LLM Token Counter
Estimate how many tokens your text will use — before you send it to a model or pay for it. This runs a BPE-aware approximation entirely in your browser: the real GPT pre-tokenisation step, plus a byte-calibrated subword model. No text is uploaded.
What a token actually is
Language models don't read characters or words — they read tokens, the units their tokeniser carves text into. A token is often a whole common word, sometimes a word fragment, sometimes a single punctuation mark or space. The rough rule of thumb is about 4 characters per token for English, or three tokens for every four words — but that average hides a lot of variation, which is exactly what this tool tries to capture.
How byte-pair encoding works
Modern tokenisers use byte-pair encoding (BPE). Training starts with raw bytes and repeatedly merges the most frequent adjacent pair into a new symbol, thousands of times over. The result is a vocabulary where common sequences ("the", " and", "ing") become single tokens, while rare strings stay split into smaller pieces. It's why "hello" is one token but a random string like "xqzkw" might be four.
Why this is an approximation
An exact count requires the model's full merge table — tens of thousands of learned rules, often a megabyte or more of data. Rather than ship that, this tool reproduces the part of the pipeline that does most of the work and needs no table: the pre-tokenisation regex. Real GPT tokenisers first split text with a pattern that isolates words (with their leading space), runs of punctuation, whitespace, and — importantly — numbers in groups of at most three digits.

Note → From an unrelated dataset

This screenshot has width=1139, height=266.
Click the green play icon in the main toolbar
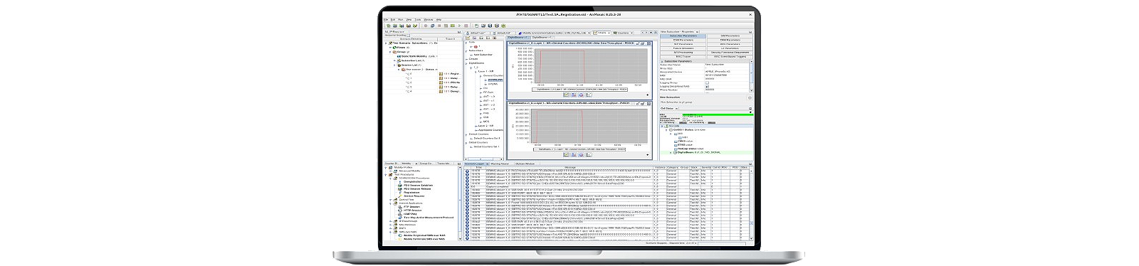tap(459, 26)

Each resulting piece is then estimated by its UTF-8 byte length at roughly four bytes per token.
This captures the behaviours a naive "characters ÷ 4" misses entirely: numbers cost more than their length suggests, code and punctuation are token-dense, and non-Latin scripts like Chinese, Japanese, or Korean use several tokens per character because each character is multiple bytes. For ordinary English prose the estimate lands within a token or two of the real count; for code and mixed content it stays far closer than the simple rule.
When you need the exact number
For billing-critical or limit-critical work, confirm with the official tokeniser — OpenAI's tiktoken, or the count returned in an API response's usage field. Treat the number here as a fast, private, dependable estimate for drafting prompts, checking you're under a context window, and ballparking cost.
Privacy
Everything is computed locally in your browser. Your text is never transmitted, stored, or logged — paste a confidential prompt or document without concern.